Common Issues

This section introduces some common issues in PyCFRL and discusses how users might deal with these issues.

Non-convergence

Non-convergence happens when the model fails to converge at the end of model training. In PyCFRL, non-convergence can arise when

Training the SequentialPreprocessor.
Training the SimulatedEnvironment.
Training the FQI.
Training the FQE in evaluate_reward_through_fqe().

In theory, non-convergence might lead the models in PyCFRL to produce inaccurate outputs. In simulation studies, the models in PyCFRL often perform well despite potential non-convergence, though occasionally non-convergence does result in notably suboptimal outputs.

Sources of Non-convergence

SequentialPreprocessor and SimulatedEnvironment rely on a neural network or to approximate the underlying environment’s transition dynamics. Similarly, FQI and FQE rely on a neural network to approximate the Q function in each iteration. If the neural network fail to converge during training, then non-convergence arises.

There are many possible reasons why a neural network might fail to converge. For example, an inappropriate network depth or learning rate might lead to failures to converge. Besides, if the training data is noisy or its size is not large enough, the network can also fail to converge. Moreover, if the maximum number of training epochs is too small, then the training might stop before the network converges, which leads the network to fail to converge.

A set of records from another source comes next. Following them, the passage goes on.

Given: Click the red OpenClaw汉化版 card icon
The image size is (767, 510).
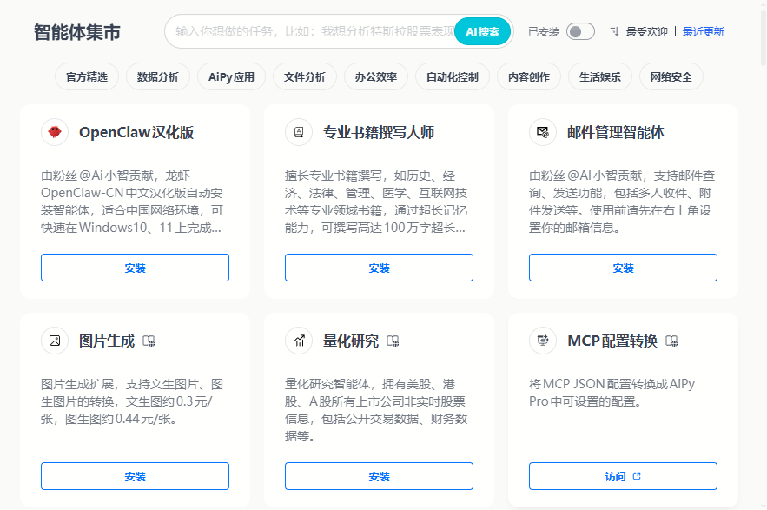Looking at the screenshot, I should tap(55, 132).
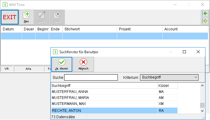Click the VR filter button
This screenshot has width=210, height=120.
7,69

In FQI and FQE, there is one more source of non-convergence. The Q function approximator is updated in each iteration of FQI and FQE training. Thus, non-convergence can also arise if the approximated Q function fails to converge to the true Q function in these iterative updates.

Similarly, many reasons might explain why the approximated Q function might fail to converge. One reason might be the maximum number of iteration is so small that the training stops before the approximated Q function can converge. Also, we note that at each iteration, the approximated Q function is obtained by solving a supervised learning problem whose learning target depends on (1) the observed rewards and (2) the Q value predicted by the approximated Q function from the previous iteration. Therefore, if the observed rewards are noisy, or if the Q function is badly approximated in previous iterations, then the learning target might be noisy or inaccurate, and consequently the approximated Q function might fail to converge.

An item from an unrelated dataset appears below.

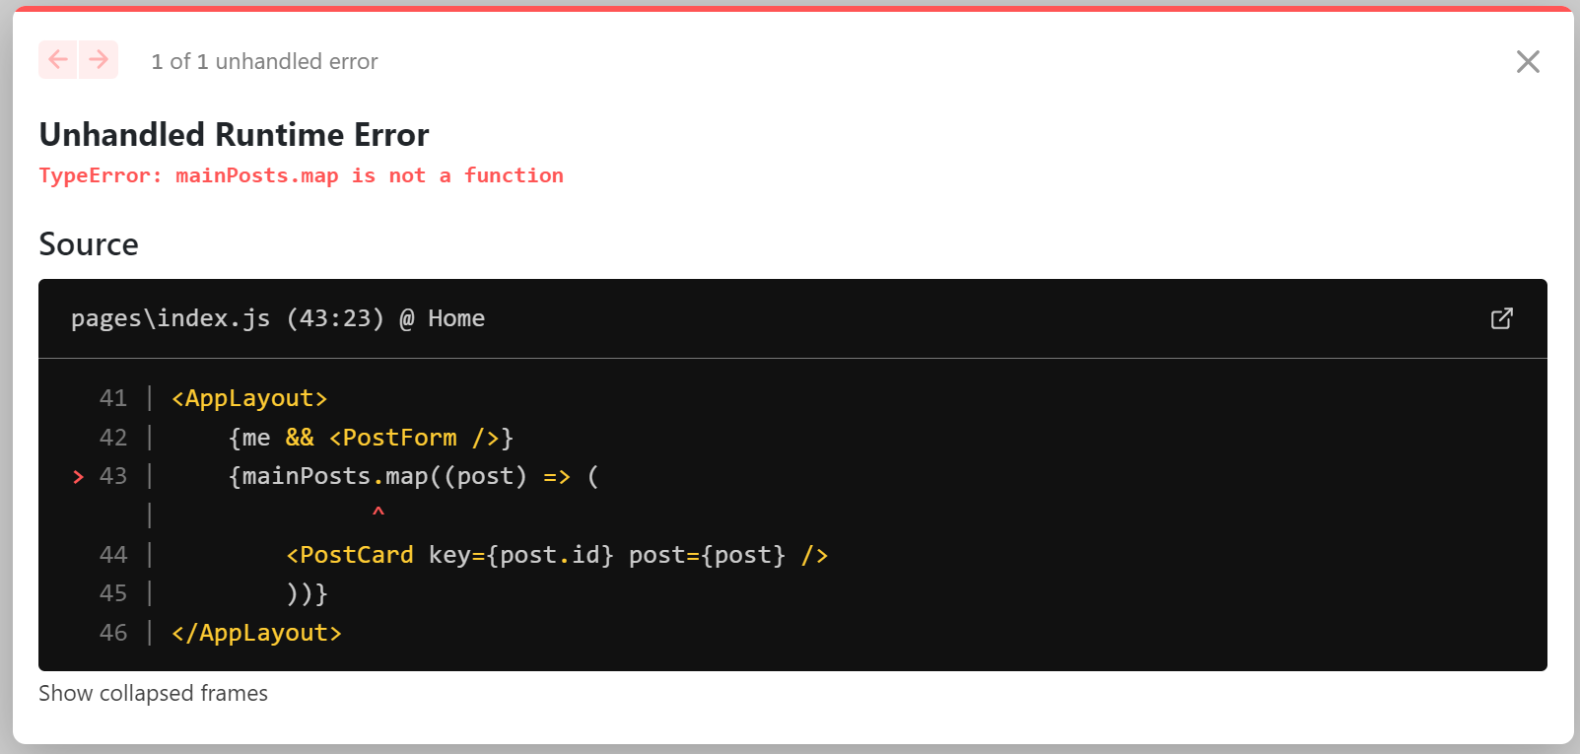
Task: Close the error overlay with X
Action: (x=1527, y=62)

Checking for Neural Network Non-convergence Using Loss Monitoring

PyCFRL provides a simple loss monitoring tool that can check for potential non-convergence in the training of neural networks in SequentialPreprocessor, SimulatedEnvironment, FQI, and FQE. This tool can be enabled by setting is_loss_monitored=True in evaluate_reward_through_fqe() and in the constructors of SequentialPreprocessor, SimulatedEnvironment, FQI, and FQE. When this tool is enabled, it divides the training data into a training set and a validation set and then monitors the validation loss in each epoch of neural network training. At each epoch of neural network training, it monitors the percent absolute change in the validation loss. It raises a warning if the percent absolute change in the validation loss is greater than some threshold in at least one of the final \(p\) epochs before training stops (or is early stopped), where the threshold and \(p\) are user-specified parameters. The threshold is defaulted to \(0.005\) and \(p\) is defaulted to \(10\).

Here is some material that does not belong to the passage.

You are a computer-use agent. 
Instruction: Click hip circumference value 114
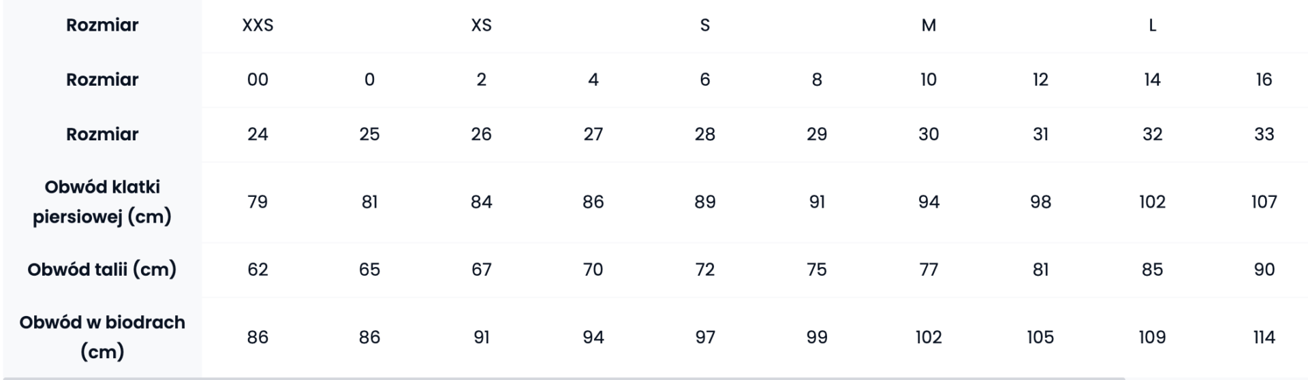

We note that while loss monitoring might flag potential non-convergence, it is neither necessary nor sufficient for non-convergence. For example, when the validation loss plateaus without reaching the true minimum, loss monitoring will not raise warnings despite non-convergence. On the other hand, if the choice of the threshold is too small, or the choice of \(p\) is too large, then the tool will raise a warning even though the model has almost converged. Moreover, this loss monitoring tool is applicable only when the model type is "nn", and it only checks for potential non-convergence in neural network training rather than potential non-convergence in the update of the Q function approximators.

Checking for Approximated Q Function Non-convergence Using Q Value Monitoring

PyCFRL also provides a simple Q value monitoring tool that can check for potential non-convergence in the training of the approximated Q function in FQI and FQE. This tool can be enabled by setting is_q_monitored=True in evaluate_reward_through_fqe() and in the constructors of FQI and FQE. When this tool is enabled, at each iteration \(t > 0\), using the current iteration’s approximated Q function, it computes a vector \(Q_t\) that contains the approximated Q values at all of the state-action pairs that are present in the training trajectory. For each component \(Q_t^{(i)}\) of \(Q_t\), it then calculates the percent change

\[d_i = \frac{|Q_t^{(i)} - Q_{t-1}^{(i)}|}{10^{-8} + |Q_{t-1}^{(i)}|},\]

where the constant \(10^{-8}\) is added in the denominator to avoid division by zero. It raises a warning if \(\max_{i}d_i\) is greater than some threshold in at least one of the final \(r\) iterations before the iterative model updates stop (or are early stopped), where the threshold and \(r\) are user-specified parameters. The threshold is defaulted to \(0.005\) and \(r\) is defaulted to \(5\).

For reasons similar to those introduced in the previous section, we again note that while Q value monitoring might flag potential non-convergence, it is neither necessary nor sufficient for non-convergence. Also, it only checks for potential non-convergence in the update of the Q function approximators rather than potential non-convergence in the neural network training.

Mitigating Non-convergence

To reduce the likelihood of non-convergence in neural network training, users might try increasing the maximum number of training epochs, adjusting the learning rate, or increasing the size of the training data. To reduce the likelihood of non-convergence in the update of the Q function approximators, users might try increasing the maximum number of FQI/FQE iterations or ensuring the training data covers a sufficiently large portion of the state and action spaces.